╭──

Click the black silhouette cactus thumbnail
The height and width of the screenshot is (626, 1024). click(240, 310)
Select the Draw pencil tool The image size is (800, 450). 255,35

╰──
╭──

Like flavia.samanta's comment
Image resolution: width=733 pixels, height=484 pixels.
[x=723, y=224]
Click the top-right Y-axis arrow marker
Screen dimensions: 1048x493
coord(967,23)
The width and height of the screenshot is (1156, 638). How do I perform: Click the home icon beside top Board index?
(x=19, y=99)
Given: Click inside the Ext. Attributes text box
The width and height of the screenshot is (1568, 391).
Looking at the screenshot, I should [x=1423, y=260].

╰──
╭──

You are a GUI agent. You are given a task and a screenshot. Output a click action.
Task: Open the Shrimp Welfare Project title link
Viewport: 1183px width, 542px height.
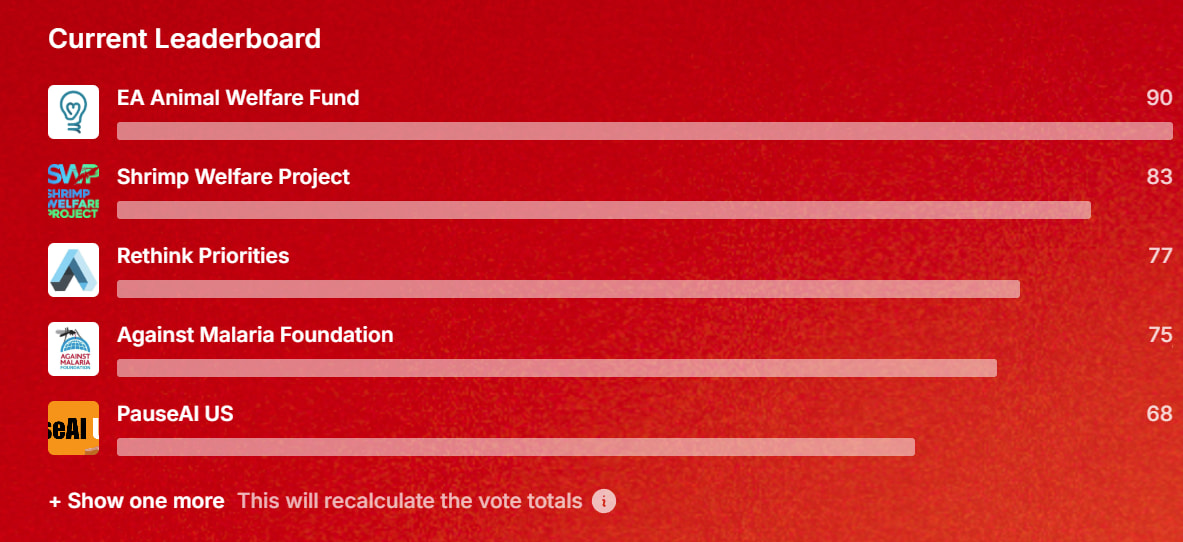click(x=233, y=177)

╰──

◆ **What you have to do**
Transcribe each line of the data above, unaltered, from the one where "Click the black silhouette cactus thumbnail" appears to the one where "Select the Draw" appears, inclusive of both.

◆ **Final answer**
Click the black silhouette cactus thumbnail
The height and width of the screenshot is (626, 1024). click(240, 310)
Select the Draw pencil tool The image size is (800, 450). 255,35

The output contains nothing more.